Get injector from module in angular 8

Problem:

I am setting up lazy loading for non-routed module in angular. At version 7 I used NgModuleFactoryLoader and it's function load to lazy load module and get first entry point to the module (service in out case)

this.loader.load('path-to-module')
  .then(factory => {
    const module = factory.create(this._injector);
    return module.injector.get(EntryService);
  });

But in Angular 8 NgModuleFactoryLoader is deprecated so instead I have to load module in that way:

import('path-to-module')
  .then(m => m.MyModule)
  .then(myModule => {
    ...
});

The problem here that I can not retrieve factory and get provider here in a new lazy loading (one of ideas of IVY - no factories).

What I have already tried:

First solution (work only with JIT compiler which is not suits us as I am using AOT compiler for prod)

import('path-to-module')
  .then(m => m.MyModule)
  .then(myModule => {
    return this._compiler.compileModuleAsync(myModule)
      .then(factory => {
        const module = factory.create(this._injector);
        return module.injector.get(EntryService);
      });
});

Second solution (dirty and not fully checked. It is using ngInjectorDef which is new feature of IVY and has no any described API yet):

import('path-to-module')
  .then(m => m.MyModule)
  .then(myModule => {
    const providers = myModule['ngInjectorDef'].providers; // Array<Providers>
    ... find EntryService in providers
});

ngInjectorDef - is a static module class property which is added by angular and has properties factory, providers and imports.

Sources:

Upvotes: 3

Views: 5881

Answers (1)

user10123947
user10123947

Reputation:

I wouldn't say that accessing the ngInjectorDef property is a "dirty hack". Yes, it is not documented anywhere because, as Igor Minar said, Ivy is opt-in preview in Angular 8. But a lot of private functions were already mentioned in some articles of Viktor Savkin, for example directiveInject.

You should not search for your service in the providers property. Imagine that there are 20+ providers and also the EntryService name will be minified in the production to something like t or k.

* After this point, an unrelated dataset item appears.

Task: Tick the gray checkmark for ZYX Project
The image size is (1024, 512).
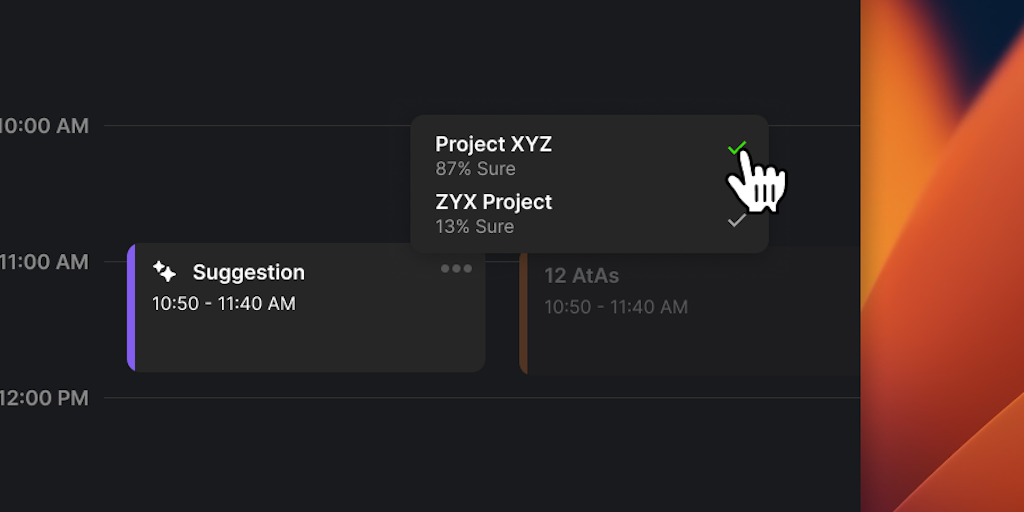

If you use Ivy - there is a private function called createInjector, that accepts module constructor as an argument.

@Injectable()
export class EntryService {
  public logFromEntryService(): void {
    console.log('Logging from EntryService...');
  }
}

@NgModule({
  providers: [EntryService]
})
export class EntryModule {
  public static getEntryService: () => EntryService = null;

  constructor(injector: Injector) {
    EntryModule.getEntryService = () => injector.get(EntryService);
  }
}

Assume you've got such code, let's use a dynamic import to load this EntryModule:

import { ɵcreateInjector as createInjector } from '@angular/core';

export class AppComponent {
  constructor(private injector: Injector) {
    this.loadEntryModule();
  }

  private async loadEntryModule(): Promise<void> {
    const { EntryModule } = await import('./entry.module');
    createInjector(EntryModule, this.injector);
    EntryModule.getEntryService().logFromEntryService();
  }
}

createInjector is used for instantiating EntryModule, after instanting - the getEntryService static method doesn't equal null.

We could also expose the injector property, like:

public static injector: Injector = null;

constructor(injector: Injector) {
  EntryModule.injector = injector;
}

This might be treated as a service locator, which is kind of anti-pattern. But up to you!